Anticipated rulemaking: Broader limited excepted benefits and supplemental coverage
Looking ahead, the Departments signal intent to propose notice-and-comment rulemaking that could recognize additional fertility benefits as “other, similar limited benefits” within the limited excepted benefits category. This development could open the door to employer self-funding of certain fertility benefits when defined conditions are met. The Departments are also considering whether to modify standards for supplemental excepted benefits, including reevaluating the limitation-on-value safe harbor that has capped supplemental coverage at 15% of the value of primary coverage.
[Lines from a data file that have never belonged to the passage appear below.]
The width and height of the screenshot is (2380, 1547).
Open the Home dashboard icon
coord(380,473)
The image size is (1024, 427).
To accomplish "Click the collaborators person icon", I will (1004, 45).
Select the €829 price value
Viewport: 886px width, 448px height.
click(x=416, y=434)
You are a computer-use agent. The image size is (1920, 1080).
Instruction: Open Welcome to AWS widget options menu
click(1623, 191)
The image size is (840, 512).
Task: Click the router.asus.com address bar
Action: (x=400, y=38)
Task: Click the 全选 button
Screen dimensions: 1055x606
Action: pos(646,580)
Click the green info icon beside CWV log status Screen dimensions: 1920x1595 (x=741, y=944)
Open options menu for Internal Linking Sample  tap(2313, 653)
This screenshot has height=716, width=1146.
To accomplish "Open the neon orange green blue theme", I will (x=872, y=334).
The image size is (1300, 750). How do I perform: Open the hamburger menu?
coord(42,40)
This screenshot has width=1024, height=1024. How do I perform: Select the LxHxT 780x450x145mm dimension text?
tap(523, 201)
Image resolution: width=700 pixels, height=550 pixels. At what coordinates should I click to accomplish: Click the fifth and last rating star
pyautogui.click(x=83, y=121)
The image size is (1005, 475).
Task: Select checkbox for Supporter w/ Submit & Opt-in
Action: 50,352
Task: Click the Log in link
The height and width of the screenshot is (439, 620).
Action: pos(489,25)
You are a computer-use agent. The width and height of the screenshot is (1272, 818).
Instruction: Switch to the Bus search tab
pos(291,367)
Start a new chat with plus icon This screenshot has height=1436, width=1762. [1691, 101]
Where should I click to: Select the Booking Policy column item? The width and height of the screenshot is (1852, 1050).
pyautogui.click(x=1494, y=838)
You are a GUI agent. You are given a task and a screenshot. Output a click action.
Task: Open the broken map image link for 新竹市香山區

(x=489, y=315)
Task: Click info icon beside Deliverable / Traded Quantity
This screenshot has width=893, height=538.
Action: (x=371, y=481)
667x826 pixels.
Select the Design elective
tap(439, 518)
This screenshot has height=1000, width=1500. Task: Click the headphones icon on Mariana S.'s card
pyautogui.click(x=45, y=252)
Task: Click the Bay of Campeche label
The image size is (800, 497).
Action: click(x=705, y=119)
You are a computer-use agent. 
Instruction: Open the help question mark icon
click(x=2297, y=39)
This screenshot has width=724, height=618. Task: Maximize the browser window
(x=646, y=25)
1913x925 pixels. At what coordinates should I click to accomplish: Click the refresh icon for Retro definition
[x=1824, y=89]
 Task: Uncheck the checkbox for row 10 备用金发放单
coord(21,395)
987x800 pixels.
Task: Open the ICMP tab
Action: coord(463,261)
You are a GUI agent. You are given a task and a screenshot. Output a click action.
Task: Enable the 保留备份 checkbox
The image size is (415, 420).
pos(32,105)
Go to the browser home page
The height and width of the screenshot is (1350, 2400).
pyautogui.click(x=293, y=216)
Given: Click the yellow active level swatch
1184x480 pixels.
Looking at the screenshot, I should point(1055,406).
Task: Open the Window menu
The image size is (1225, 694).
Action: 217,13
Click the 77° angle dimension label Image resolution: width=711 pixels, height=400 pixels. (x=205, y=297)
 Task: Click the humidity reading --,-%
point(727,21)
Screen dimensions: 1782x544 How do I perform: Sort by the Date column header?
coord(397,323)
Any such changes could enhance flexibility for plan sponsors looking to wrap fertility coverage around existing health plans.
Practical considerations for plan sponsors
Employers currently providing or considering providing infertility benefits should:
- Coordinate with insurers to ensure separate-policy requirements and noncoordination criteria are satisfied for specified-disease coverage, where applicable.
- Confirm that hospital indemnity/fixed-indemnity benefits are paid on a per-period basis regardless of expenses incurred, and that other independent, noncoordinated conditions are met.
- Consider leveraging HRAs to reimburse a broad range of fertility-related out-of-pocket costs within annual dollar limits.
- Think about enhancing EAPs with fertility education, coaching, and navigation tools.
- Provide employees with clear disclosures and communications about eligibility, benefit scope, dollar limits, cost sharing (if any), and the relationship between excepted benefits and major medical coverage.
- Maintain plan documents and administrative procedures reflecting excepted benefit structures, including separate policy arrangements, uniform availability criteria, reimbursement prohibitions, and EAP coordination safeguards.
- Monitor forthcoming rulemaking that may broaden limited excepted benefit pathways for fertility coverage and consider how potential adjustments to supplemental-benefit value limitations could support wrap coverage or self-funding.
- Work with ERISA counsel to ensure all plan documentation accurately reflects fertility programs and eligibility requirements.